RECORDS FOR THE EXERCISE:
§

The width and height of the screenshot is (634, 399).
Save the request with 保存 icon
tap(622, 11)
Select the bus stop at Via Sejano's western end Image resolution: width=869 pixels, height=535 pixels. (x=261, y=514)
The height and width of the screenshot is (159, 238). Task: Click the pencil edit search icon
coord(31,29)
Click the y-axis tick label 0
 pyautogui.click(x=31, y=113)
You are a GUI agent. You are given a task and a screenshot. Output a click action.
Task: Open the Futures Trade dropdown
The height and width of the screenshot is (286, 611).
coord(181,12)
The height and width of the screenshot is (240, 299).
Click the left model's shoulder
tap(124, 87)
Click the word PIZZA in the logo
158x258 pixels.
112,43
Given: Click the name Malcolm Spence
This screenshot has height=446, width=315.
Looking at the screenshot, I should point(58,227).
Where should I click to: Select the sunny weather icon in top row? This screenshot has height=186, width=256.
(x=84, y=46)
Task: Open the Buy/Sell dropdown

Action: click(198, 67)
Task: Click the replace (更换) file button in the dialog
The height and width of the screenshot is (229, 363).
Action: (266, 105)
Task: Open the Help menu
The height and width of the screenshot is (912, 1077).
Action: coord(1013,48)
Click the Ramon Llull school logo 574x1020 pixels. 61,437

§

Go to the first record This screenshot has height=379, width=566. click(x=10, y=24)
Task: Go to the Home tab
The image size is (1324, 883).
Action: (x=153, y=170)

§

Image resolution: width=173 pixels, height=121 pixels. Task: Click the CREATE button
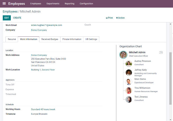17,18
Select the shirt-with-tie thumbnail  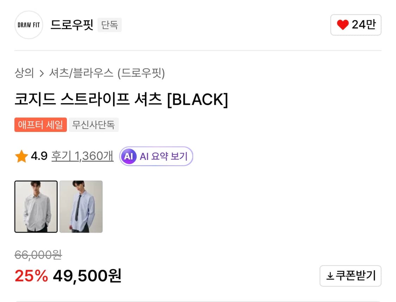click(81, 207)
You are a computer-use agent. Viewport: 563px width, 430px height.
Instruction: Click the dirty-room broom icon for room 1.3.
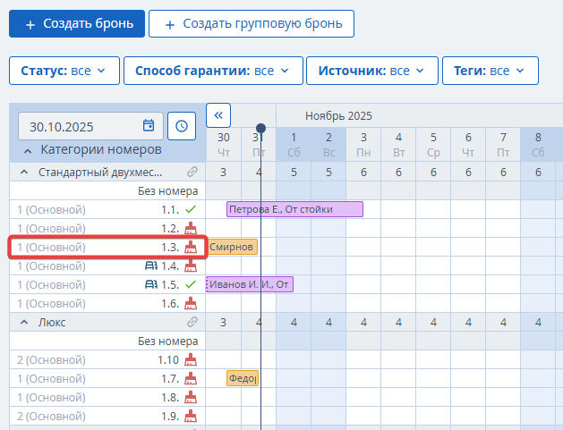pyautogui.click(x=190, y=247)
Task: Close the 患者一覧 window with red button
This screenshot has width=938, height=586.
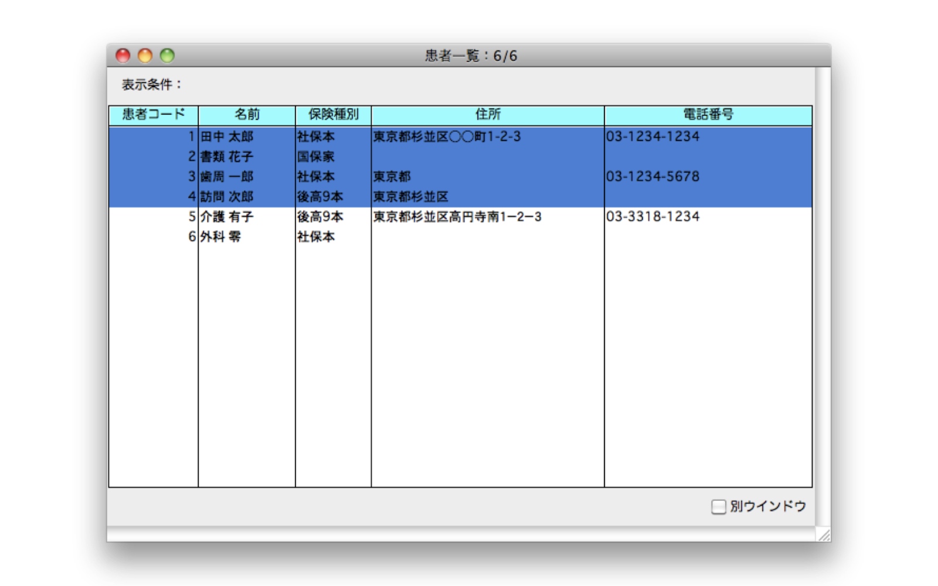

§

Using the records above, set down exactly the lines from the one with "The width and" through the one with "Task: Click the replace", inclusive, and nothing more.

RESULT OF THE EXERCISE:
The width and height of the screenshot is (634, 399).
Save the request with 保存 icon
tap(622, 11)
Select the bus stop at Via Sejano's western end Image resolution: width=869 pixels, height=535 pixels. (x=261, y=514)
The height and width of the screenshot is (159, 238). Task: Click the pencil edit search icon
coord(31,29)
Click the y-axis tick label 0
 pyautogui.click(x=31, y=113)
You are a GUI agent. You are given a task and a screenshot. Output a click action.
Task: Open the Futures Trade dropdown
The height and width of the screenshot is (286, 611).
coord(181,12)
The height and width of the screenshot is (240, 299).
Click the left model's shoulder
tap(124, 87)
Click the word PIZZA in the logo
158x258 pixels.
112,43
Given: Click the name Malcolm Spence
This screenshot has height=446, width=315.
Looking at the screenshot, I should point(58,227).
Where should I click to: Select the sunny weather icon in top row? This screenshot has height=186, width=256.
(x=84, y=46)
Task: Open the Buy/Sell dropdown

Action: click(198, 67)
Task: Click the replace (更换) file button in the dialog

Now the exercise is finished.